By issuing the E command, it is possible to access the memory 12 of the down computer system SY1, read out the information in the memory 12, and store it in the own memory 22. Here, if the information necessary to restart the job of one of the down computer systems does not exist in the real memory, the other computer system that has taken over will update the information on the real memory of the down computer system. Based on this information, the disk containing the virtual memory previously used by the downed system can be accessed. This allows the other computer system to take over the virtual space of one computer system that has gone down.
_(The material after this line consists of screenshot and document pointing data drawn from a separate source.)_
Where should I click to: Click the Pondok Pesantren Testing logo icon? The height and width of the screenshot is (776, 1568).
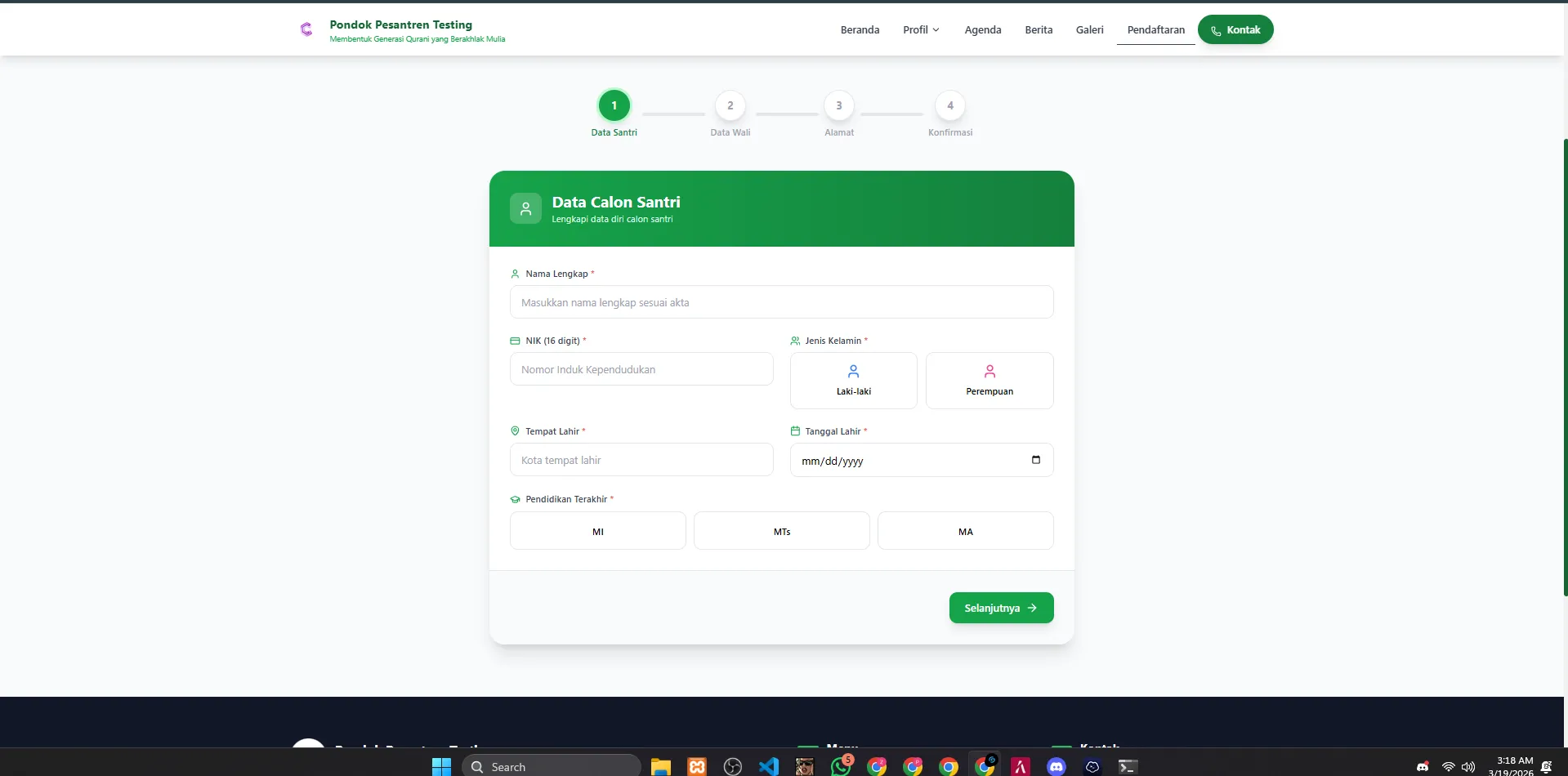point(306,30)
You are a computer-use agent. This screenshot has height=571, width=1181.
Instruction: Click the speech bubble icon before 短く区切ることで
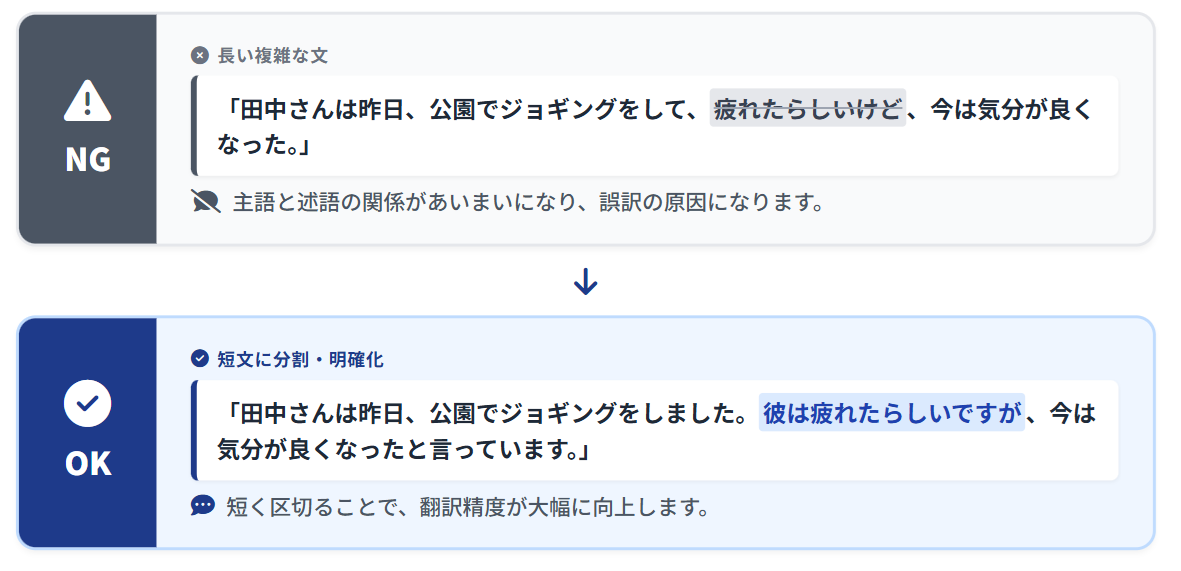click(203, 506)
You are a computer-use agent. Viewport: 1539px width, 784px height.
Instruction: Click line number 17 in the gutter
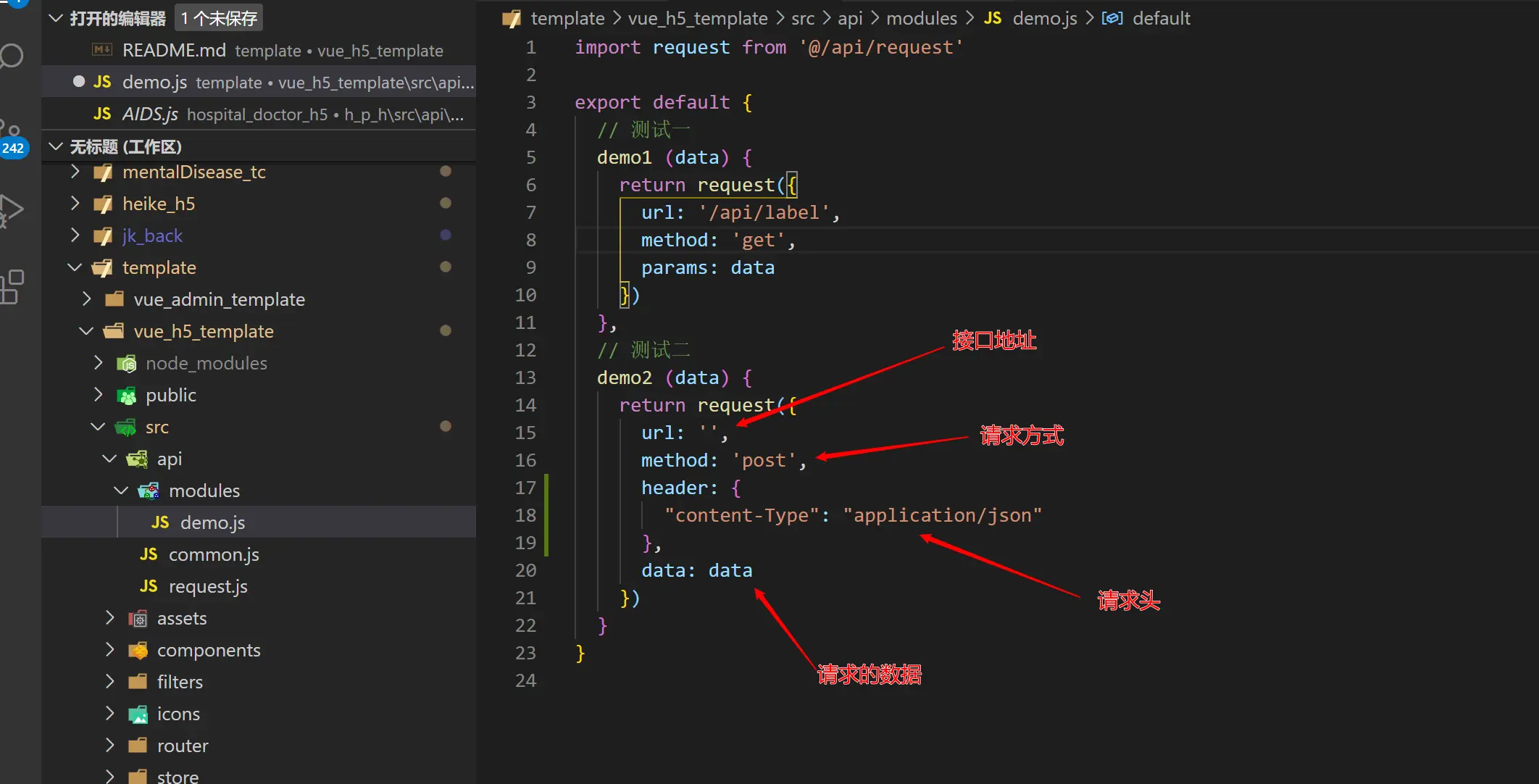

In addition, each computer system SY1. In SY2, the disk devices 114.24 that store the virtual space are separately provided for exclusive use, but by realizing the cross-call function in each disk control device 15.25, it can be done without any problem. Can access virtual spaces of other systems.

In this embodiment, it is assumed that in each computer system, each memory 12, 22 is made more reliable by providing, for example, an error correction circuit or alternate memory, so that it is difficult to go down. Therefore, memory 12
．． If 22 goes down, relief will be provided by other means.

[Effects of the Invention] As explained in detail above, the present invention has a configuration in which all memory spaces (virtual spaces) of a down computer system can be referenced from the living computer system side.
According to the present invention, by referencing memory only when one of the computer systems goes down, there is no need to copy memory data at each break point as in conventional systems, and the load on the CPU can be reduced. , performance can be improved. In addition, by referring to the information of the O8 core such as Te3, it is possible to extract the downed job and restart the remaining jobs.Also, by taking over the I10 control information, the system can be controlled under the control of the downed system. I
Ill lit'' with a system that lives as it is.
You can do it.

[Brief explanation of the drawing]

Figure 1 is a block diagram of the principle of the present invention, Figure 2 is a block diagram of the configuration of an embodiment of the present invention, Figure 3 is a conceptual diagram of the configuration of virtual storage space, and Figure 4 is an address provided within the CPU. FIG. 5 is a block diagram of the configuration of the conversion circuit, FIG. 5 is a block diagram of the cross memory access means in FIG. 1, and FIG. 6 is a block diagram of the configuration of an example of a conventional system. 1 and 2, SYl and SY2 are computer systems, 6 is cross memory access means, 11.21 is cpul, 12.22 is memory, 31.32 is memory copy means, 41.42 is virtual space, 51 .52 is a virtual space access means. Patent applicant: Fujitsu Limited
Company Representative Patent Attorney Fuji Ijima
Figure 1 of the Atsuka block copper color of the present invention

Claims (1)

[Claims] Two computer systems (SY1, SY
2), between the two computer systems (SY1, SY2),
A cross-memory access means (6) is provided for mutually accessing the memory of the other system from one CPU, and the cross-memory access means (6) transmits information on the real memory of the down computer system to the two computer systems.
) to the real memory of a living computer system (31, 32), and a memory copy means (31, 32) that copies information on the real memory of the living system to the real memory of the down system. 1. A redundant computer system comprising virtual storage space access means (51, 52) for accessing information in a virtual storage space that does not exist in real storage.